### Excerpt to read
((

3) Natural gas prices are at a historic low. Prices are half of what they were in 1980. This contrasts with the electric sector, which in Oregon has residential electric bills, when adjusted for inflation, that are roughly the same as in 1980. In other words, affordability issues are different among the electric and natural gas sectors.
Oregon CAP would provide natural gas utilities with an amount of direct allowances attributed to the load of low-income customers. The value of these allowances can be used to offset costs to low-income customers, or support programs such as weatherization, allowing customers to avoid future compliance costs.
Natural gas utilities will have choices to make. They can buy carbon allowances to offset their carbon emissions, or they can increase investments in energy efficiency and renewable natural gas to decrease their emissions. Absent existing mandates akin to SB 1547 for gas utilities to reduce carbon emissions, Oregon CAP is needed to ensure that the natural gas sector reduces emissions in a timeframe commensurate with the electric sector.

))

### Jobs
1. In the excerpt on Oregon natural gas, how do current natural gas prices compare with prices in 1980?
2. Extract the passage from the excerpt on Oregon natural gas word for word, everything from "Oregon CAP would" down to "future compliance costs.".
3. List each step the excerpt on Oregon natural gas says natural gas utilities can take to deal with their carbon emissions.

(Entries for locating words and elements)
((

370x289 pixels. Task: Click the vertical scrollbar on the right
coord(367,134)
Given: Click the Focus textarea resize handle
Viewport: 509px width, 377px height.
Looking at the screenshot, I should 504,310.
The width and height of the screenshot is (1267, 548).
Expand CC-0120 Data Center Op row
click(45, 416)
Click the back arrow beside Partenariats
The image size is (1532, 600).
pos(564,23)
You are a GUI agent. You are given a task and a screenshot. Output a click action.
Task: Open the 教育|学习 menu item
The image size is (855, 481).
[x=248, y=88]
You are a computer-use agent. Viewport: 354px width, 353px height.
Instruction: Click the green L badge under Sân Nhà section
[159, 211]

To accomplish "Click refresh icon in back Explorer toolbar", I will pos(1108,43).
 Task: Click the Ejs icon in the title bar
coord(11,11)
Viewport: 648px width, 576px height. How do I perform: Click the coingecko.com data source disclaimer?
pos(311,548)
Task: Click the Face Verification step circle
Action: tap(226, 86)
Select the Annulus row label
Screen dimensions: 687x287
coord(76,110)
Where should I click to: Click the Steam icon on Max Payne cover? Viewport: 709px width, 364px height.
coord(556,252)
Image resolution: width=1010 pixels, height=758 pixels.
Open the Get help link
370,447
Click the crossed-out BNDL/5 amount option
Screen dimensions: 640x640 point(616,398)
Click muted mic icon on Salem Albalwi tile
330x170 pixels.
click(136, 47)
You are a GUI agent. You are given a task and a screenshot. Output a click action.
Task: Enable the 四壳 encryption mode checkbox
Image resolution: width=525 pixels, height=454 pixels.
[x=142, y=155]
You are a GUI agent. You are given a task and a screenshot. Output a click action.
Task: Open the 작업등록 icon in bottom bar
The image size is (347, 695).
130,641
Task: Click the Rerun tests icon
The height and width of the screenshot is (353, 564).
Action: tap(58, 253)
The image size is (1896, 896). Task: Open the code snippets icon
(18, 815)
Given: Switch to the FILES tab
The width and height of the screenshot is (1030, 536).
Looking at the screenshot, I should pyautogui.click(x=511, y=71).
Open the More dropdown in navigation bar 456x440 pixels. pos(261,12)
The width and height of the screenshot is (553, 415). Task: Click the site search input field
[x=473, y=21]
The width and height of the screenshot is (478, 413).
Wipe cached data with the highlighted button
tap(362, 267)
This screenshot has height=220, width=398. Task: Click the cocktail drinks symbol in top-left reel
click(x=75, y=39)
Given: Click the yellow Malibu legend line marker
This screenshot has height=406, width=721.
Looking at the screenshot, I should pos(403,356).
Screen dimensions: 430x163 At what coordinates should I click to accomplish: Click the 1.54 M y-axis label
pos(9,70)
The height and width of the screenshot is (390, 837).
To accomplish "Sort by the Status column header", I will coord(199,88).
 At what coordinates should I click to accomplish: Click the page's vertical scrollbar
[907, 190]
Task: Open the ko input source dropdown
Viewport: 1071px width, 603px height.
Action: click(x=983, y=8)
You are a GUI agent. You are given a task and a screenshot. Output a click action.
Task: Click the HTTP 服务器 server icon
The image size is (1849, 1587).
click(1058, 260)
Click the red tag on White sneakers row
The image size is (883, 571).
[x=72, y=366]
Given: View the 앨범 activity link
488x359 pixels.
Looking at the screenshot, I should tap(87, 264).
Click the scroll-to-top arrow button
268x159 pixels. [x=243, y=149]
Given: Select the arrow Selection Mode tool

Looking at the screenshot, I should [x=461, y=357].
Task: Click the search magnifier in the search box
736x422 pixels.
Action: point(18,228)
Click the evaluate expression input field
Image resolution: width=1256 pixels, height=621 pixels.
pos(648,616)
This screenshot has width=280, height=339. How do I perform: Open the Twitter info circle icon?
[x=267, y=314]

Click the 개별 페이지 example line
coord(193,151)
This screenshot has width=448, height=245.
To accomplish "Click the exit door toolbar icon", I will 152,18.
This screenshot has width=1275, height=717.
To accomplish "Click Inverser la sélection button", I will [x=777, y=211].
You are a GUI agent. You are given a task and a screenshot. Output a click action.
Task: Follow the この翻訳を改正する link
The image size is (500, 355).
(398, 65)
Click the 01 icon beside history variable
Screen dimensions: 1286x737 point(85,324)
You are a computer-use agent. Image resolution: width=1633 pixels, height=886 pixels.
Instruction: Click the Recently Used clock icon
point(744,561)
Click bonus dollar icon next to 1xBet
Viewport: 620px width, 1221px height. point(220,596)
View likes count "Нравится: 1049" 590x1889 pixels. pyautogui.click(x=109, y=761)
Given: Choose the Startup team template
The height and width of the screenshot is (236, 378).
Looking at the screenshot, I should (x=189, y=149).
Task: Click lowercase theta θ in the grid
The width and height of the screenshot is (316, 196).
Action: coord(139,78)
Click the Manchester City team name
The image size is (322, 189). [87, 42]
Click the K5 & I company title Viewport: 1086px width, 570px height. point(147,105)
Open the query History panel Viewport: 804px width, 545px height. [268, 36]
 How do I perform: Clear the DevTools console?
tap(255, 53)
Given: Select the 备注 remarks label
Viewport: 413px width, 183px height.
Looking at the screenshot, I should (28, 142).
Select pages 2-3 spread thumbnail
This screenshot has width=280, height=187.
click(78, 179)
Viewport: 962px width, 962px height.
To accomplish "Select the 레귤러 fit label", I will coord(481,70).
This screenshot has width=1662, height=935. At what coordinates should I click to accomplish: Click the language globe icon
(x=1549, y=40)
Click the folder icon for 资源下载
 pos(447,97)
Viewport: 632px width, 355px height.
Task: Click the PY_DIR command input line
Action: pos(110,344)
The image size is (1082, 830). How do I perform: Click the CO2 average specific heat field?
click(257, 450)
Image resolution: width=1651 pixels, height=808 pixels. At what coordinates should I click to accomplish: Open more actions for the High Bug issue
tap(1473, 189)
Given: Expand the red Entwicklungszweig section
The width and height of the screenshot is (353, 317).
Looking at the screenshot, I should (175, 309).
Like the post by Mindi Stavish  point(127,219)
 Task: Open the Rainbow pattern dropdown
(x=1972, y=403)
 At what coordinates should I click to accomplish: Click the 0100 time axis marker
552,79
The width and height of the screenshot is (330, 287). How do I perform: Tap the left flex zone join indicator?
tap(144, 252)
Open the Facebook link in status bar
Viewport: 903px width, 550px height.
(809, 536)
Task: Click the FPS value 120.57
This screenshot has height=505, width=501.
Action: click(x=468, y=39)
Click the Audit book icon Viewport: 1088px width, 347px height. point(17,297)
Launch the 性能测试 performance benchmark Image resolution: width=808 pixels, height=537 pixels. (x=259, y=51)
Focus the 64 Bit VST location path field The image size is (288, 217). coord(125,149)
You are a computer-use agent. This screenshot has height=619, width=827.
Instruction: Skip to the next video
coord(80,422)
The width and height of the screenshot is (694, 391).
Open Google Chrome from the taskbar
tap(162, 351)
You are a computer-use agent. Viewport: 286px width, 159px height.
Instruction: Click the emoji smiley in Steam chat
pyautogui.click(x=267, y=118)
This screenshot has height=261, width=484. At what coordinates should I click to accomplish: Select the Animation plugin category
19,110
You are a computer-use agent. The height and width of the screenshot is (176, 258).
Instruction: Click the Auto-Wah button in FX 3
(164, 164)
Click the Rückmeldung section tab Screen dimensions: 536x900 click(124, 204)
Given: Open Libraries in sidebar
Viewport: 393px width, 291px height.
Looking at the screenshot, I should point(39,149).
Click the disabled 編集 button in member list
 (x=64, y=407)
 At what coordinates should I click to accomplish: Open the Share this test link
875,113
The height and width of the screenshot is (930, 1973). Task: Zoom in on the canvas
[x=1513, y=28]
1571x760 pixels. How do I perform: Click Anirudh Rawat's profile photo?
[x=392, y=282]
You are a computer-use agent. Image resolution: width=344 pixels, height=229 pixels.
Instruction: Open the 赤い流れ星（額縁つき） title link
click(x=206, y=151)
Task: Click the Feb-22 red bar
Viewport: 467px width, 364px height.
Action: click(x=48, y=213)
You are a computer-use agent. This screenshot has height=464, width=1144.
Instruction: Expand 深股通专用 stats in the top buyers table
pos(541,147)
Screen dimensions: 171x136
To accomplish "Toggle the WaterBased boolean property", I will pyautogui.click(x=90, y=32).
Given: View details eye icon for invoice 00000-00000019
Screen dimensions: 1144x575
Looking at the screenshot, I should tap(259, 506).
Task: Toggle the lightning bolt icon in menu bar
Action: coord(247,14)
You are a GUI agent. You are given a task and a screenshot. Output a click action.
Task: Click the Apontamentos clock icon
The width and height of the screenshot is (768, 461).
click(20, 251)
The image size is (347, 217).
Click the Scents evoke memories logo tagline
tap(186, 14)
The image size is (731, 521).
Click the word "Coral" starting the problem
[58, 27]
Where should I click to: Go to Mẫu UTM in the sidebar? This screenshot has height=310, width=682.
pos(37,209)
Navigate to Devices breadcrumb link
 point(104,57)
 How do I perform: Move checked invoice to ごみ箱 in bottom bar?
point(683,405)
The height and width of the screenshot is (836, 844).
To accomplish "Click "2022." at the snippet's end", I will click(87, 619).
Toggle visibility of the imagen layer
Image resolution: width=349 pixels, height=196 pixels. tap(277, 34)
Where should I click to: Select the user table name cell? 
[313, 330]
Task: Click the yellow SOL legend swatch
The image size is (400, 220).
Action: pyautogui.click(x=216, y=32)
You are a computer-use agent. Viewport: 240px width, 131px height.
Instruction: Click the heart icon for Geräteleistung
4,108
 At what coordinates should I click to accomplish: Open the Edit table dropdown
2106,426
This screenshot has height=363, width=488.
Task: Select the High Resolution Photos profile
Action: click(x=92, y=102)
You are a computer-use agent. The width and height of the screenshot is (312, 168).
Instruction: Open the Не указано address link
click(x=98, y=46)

))

### Worked answers
1. They are half of what they were in 1980.

2.
Oregon CAP would provide natural gas utilities with an amount of direct allowances attributed to the load of low-income customers. The value of these allowances can be used to offset costs to low-income customers, or support programs such as weatherization, allowing customers to avoid future compliance costs.

3.
- Buy carbon allowances to offset their carbon emissions
- Increase investments in energy efficiency
- Increase investments in renewable natural gas